> [TASKS AND EXERCISES]:
A – In the article on pension funds and securities lending, what is the most that Zeneca's fund has agreed it can lend out in equities?
B – Carry on the article about pension funds and securities lending, picking up right after its final sentence.

[Start PASSAGE GIVEN]

The Dfl250bn ($125.5bn) Dutch scheme ABP, has been active in lending since it was privatised in 1996 and uses three custodians to coordinate the programme. Genio van der Schaft, manager, business support group, sides with Faulkner in that the benefits are most certainly the returns but the pitfalls are not paying careful attention to risk. “The benefits for sure are the revenues and since our custodian is the one who takes care of the securities lending programe, neither ABP or our investment managers are being hampered in our process,” he says.
ABP only lends a “small proportion” of assets in markets where there is “hardly any risk”. He continues: “We entered the programme under very strict conditions and we are very risk averse regarding for instance, the reinvestment of collateral. We don’t want to have any risks regarding that reinvestment, so we invest the collateral in government bonds, and high quality short term investments.”
The Dfl3.4bn Dutch Housing Trust, which has been lending for three years, was at one point even considering “going it alone”, according to William de Vries, portfolio manager. That would be a rarity in the industry. “We were looking at it some time ago, doing it for ourselves, but our organisation is not big enough or ready yet to do those kinds of things.” The fund uses Bankers Trust as custodian and sole lending provider, and as with most, the main point of the programme is “having an income enough to catch up with the costs of the custodian fees”, says de Vries. “So it is a sort of zero-sum agreement. It is also a way to make extra profit on the equities and bonds you are holding but I think the main reason was to counteract the custodian fees.”
The UK is the largest market in Europe in terms of pensions assets, but the level of activity in stock lending does not reflect this. The market is still fragmented and has limited potential for growth. UK equities represent the majority of assets held by funds but, because of the liquidity of the market, these are not in great demand. And there appears to be little correlation between the size of the fund and the level of participation.
A major fund holding more than £4bn ($6.3bn) in UK equities is the £18bn British Coal staff superannuation/mineworkers’ pension, which retreated from the securities lending market following Goldman Sachs’ takeover of the scheme’s fund management arm, CIN Investment Management, earlier this year. In contrast, the smaller £7.4bn British Airways pension fund has recently appointed Bankers Trust as its custodian, and is remaining active in securities lending. And an addition to the UK industry is Zeneca, whose £1.75bn fund joined forces with Chase, its custodian, in securities lending earlier this year. It has been agreed that a maximum of £75m (approximately 4% of the total fund) of equities “in certain markets” can be lent out. But the agreement is not extended throughout Europe. Explains Ray Martin, head of group retirement benefits: “We don’t do it because we really are a pretty insufficient size in the rest of Europe to justify it.”
The reduced risk was a major reason for the decision, says Martin: “The reason we went in with Chase was the security and the collateral they obtained, the fact that there was, in many respects, very limited risk for a small enhancement in return.”
The fund decided to remain with its current custodian “just for simplicity’s sake” and entered the market not to counteract fees, he points out, though he admits the extra return could justifiably serve that purpose. “That’s no different from saying, ‘well, if I invest in Japan rather than that and that goes up’ - that return reduces my fees elsewhere. The fees have got to come from somewhere and whether you enhance your returns from stock lending or from having a strategy in Japan that works, they both have the same effect.”

[End PASSAGE GIVEN]
[Start LISTED ENTRIES]

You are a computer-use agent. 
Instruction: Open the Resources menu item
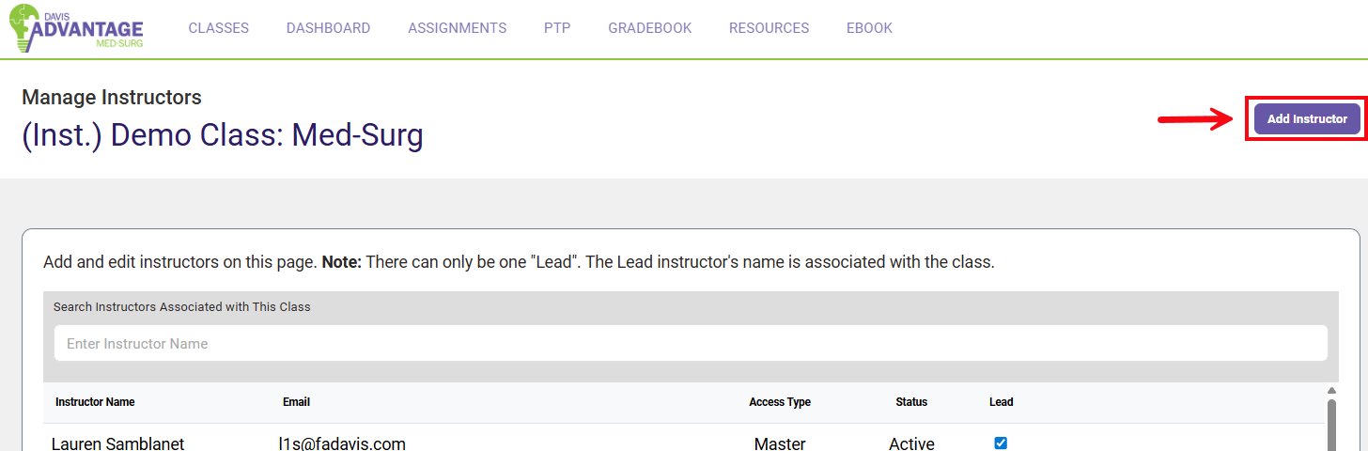point(769,28)
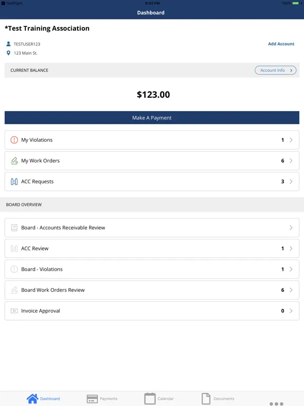Tap the ACC Requests icon

pos(14,181)
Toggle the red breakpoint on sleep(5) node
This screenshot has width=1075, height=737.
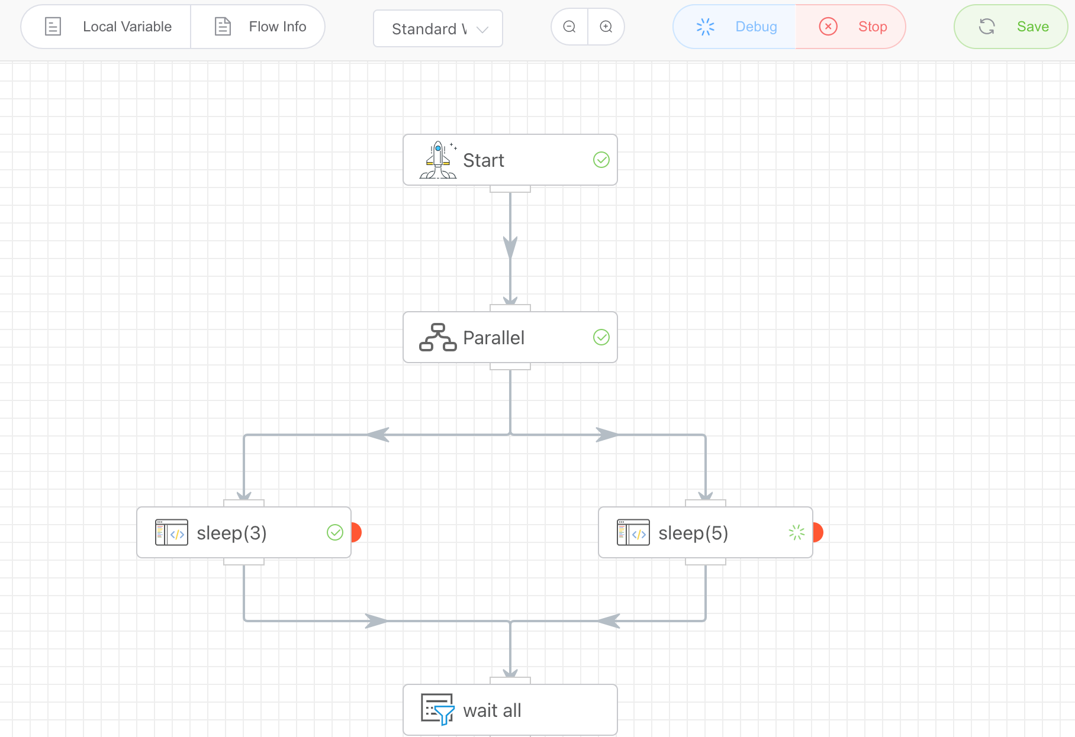point(817,532)

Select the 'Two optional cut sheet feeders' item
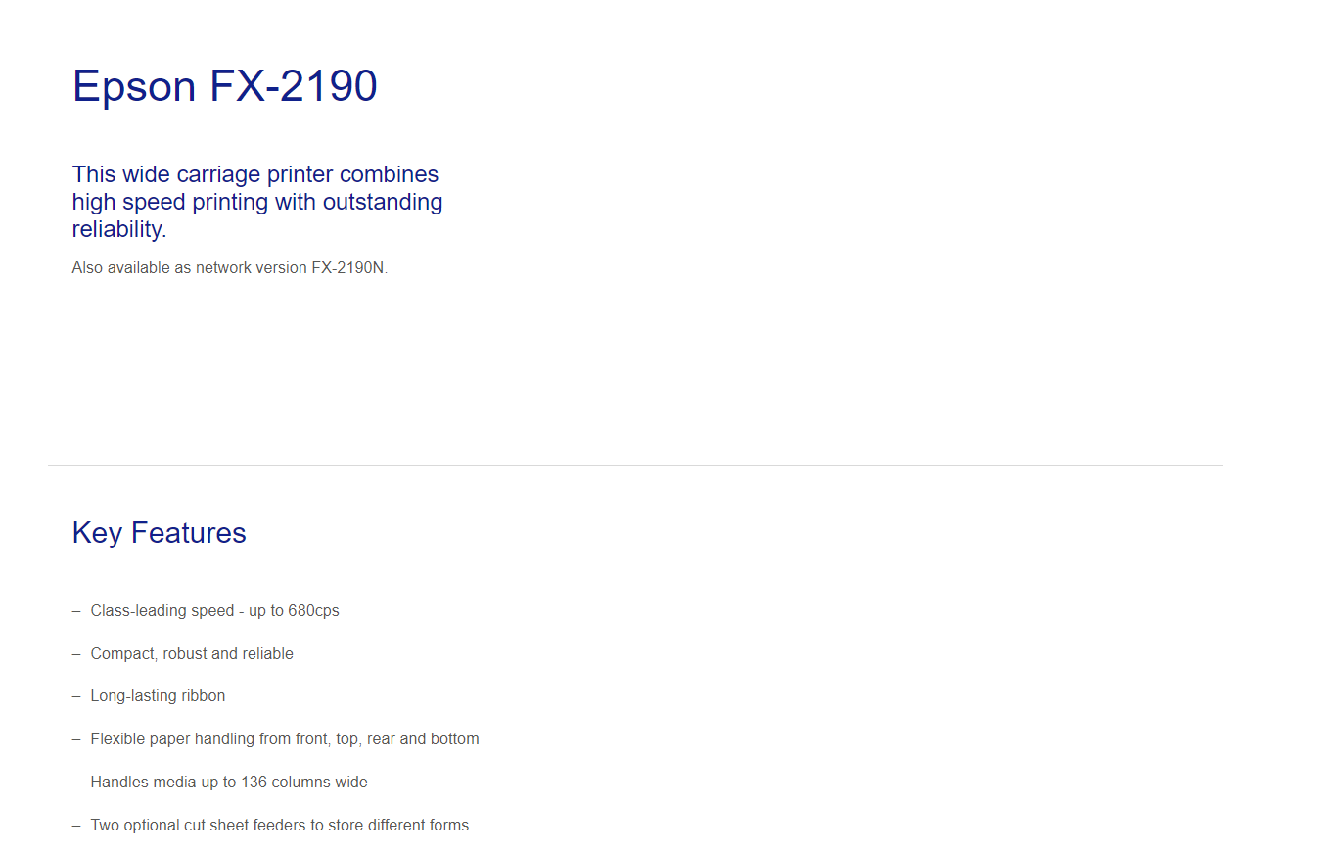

[End LISTED ENTRIES]

> [ANSWERS BY TASK]:
A – A maximum of £75m, about 4% of the total fund, in certain markets.

B –
The £11bn Railways Pension fund has been active for a number of years, which perhaps explains its confidence in allowing a staggering maximum of 60% of the fund - approximately £7bn - to be lent out. But while there are no guidelines on the proportion of that sum that can be lent out or the length of time securities can stay with borrowers, awareness of the risk aspects has not been neglected, says Kathryn Long, investment director Railpen Investments, the fund’s investment management arm. “This is not a risk-free activity, which is why we are quite strict on the collateral we get back.”
The lending programme is coordinated through five managers and their custodians. “Because stock lending is a peripheral activity and the main reason that the custodians have the money is because the managers are managing the money for us, we are keen to make sure the manager who is concerned is content that the portfolio is being stock lent so that it won’t get in their way.”
She continues: “At the end of the day, we would much sooner not lend stock and not lose it, than take risks and not get our stock back.” The fund lends both equities and bonds, with the majority in the former asset class. “Properly controlled it seemed a way of making some additional money on assets that otherwise were just going to be sitting there,” she concludes.
The situation elsewhere Europe is equally erratic. Or perhaps it is m ore the case that the pensions market is still too undeveloped to consider lending viable for the time being. The Volvo pension fund in Gothenberg is still in its infancy “and it is just not the first thing you do”, says Eddie Dahl-berg, the fund’s managing director, but he says he would be willing to consider a programme when the fund matures. Nor is the Aer Lingus pension fund, which currently does not employ any custodial services, planning to enter the securities lending arena, says Bob O’Reilly, group pensions manager in Dublin. “From our superficial exposure to it, we didn’t see any great attraction in it,” he says.
Policy prevents the General Motors pension fund in Antwerp from entering the arena, while the Bfr700- 800m ($17.4m-18.7m) Raychem fund in Kessel-Lo has put its investments “under the umbrella of an in-surance company”, says François Verwinnen, tax and treasury manager, leaving it as a beneficial, not legal, owner. The securities that exist within the fund cannot be lent out.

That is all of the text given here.